- Problem
Rewrite every one of the records below, replacing "Where should I click to:" with "Where do I click to:" and changing nothing else.

- Data extract
* BEGIN *

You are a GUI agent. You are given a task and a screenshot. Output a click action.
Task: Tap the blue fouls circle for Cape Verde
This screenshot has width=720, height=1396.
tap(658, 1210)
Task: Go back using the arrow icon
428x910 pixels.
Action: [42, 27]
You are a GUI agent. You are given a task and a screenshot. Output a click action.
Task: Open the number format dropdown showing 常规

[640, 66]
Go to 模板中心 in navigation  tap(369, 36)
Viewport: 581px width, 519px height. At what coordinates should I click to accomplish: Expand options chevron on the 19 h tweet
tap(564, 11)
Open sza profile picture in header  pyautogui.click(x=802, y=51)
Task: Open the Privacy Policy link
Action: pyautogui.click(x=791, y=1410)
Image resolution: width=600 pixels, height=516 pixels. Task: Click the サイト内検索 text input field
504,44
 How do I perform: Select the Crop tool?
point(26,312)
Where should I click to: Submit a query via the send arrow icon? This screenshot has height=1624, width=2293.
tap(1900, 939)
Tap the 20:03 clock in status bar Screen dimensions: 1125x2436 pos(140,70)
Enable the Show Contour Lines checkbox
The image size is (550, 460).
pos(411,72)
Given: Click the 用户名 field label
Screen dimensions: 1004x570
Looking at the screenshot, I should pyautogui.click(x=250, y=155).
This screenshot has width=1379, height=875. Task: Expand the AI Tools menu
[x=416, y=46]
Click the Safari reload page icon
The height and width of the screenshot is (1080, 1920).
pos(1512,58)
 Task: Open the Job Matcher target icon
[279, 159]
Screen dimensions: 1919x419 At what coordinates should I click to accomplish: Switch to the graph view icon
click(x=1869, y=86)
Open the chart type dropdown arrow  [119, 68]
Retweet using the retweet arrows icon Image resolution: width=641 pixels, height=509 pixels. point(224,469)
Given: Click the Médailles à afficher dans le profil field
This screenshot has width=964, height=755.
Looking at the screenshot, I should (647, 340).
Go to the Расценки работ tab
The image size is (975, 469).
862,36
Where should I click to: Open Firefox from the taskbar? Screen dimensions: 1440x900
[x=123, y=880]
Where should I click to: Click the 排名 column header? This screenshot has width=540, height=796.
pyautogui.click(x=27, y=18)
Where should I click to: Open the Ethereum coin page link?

* END *

- Task result
You are a GUI agent. You are given a task and a screenshot. Output a click action.
Task: Tap the blue fouls circle for Cape Verde
This screenshot has width=720, height=1396.
tap(658, 1210)
Task: Go back using the arrow icon
428x910 pixels.
Action: [42, 27]
You are a GUI agent. You are given a task and a screenshot. Output a click action.
Task: Open the number format dropdown showing 常规

[640, 66]
Go to 模板中心 in navigation  tap(369, 36)
Viewport: 581px width, 519px height. At what coordinates should I click to accomplish: Expand options chevron on the 19 h tweet
tap(564, 11)
Open sza profile picture in header  pyautogui.click(x=802, y=51)
Task: Open the Privacy Policy link
Action: pyautogui.click(x=791, y=1410)
Image resolution: width=600 pixels, height=516 pixels. Task: Click the サイト内検索 text input field
504,44
 How do I perform: Select the Crop tool?
point(26,312)
Where do I click to: Submit a query via the send arrow icon? This screenshot has height=1624, width=2293.
tap(1900, 939)
Tap the 20:03 clock in status bar Screen dimensions: 1125x2436 pos(140,70)
Enable the Show Contour Lines checkbox
The image size is (550, 460).
pos(411,72)
Given: Click the 用户名 field label
Screen dimensions: 1004x570
Looking at the screenshot, I should pyautogui.click(x=250, y=155).
This screenshot has width=1379, height=875. Task: Expand the AI Tools menu
[x=416, y=46]
Click the Safari reload page icon
The height and width of the screenshot is (1080, 1920).
pos(1512,58)
 Task: Open the Job Matcher target icon
[279, 159]
Screen dimensions: 1919x419 At what coordinates should I click to accomplish: Switch to the graph view icon
click(x=1869, y=86)
Open the chart type dropdown arrow  [119, 68]
Retweet using the retweet arrows icon Image resolution: width=641 pixels, height=509 pixels. point(224,469)
Given: Click the Médailles à afficher dans le profil field
This screenshot has width=964, height=755.
Looking at the screenshot, I should (647, 340).
Go to the Расценки работ tab
The image size is (975, 469).
862,36
Where do I click to: Open Firefox from the taskbar? Screen dimensions: 1440x900
[x=123, y=880]
Where do I click to: Click the 排名 column header? This screenshot has width=540, height=796.
pyautogui.click(x=27, y=18)
Where do I click to: Open the Ethereum coin page link?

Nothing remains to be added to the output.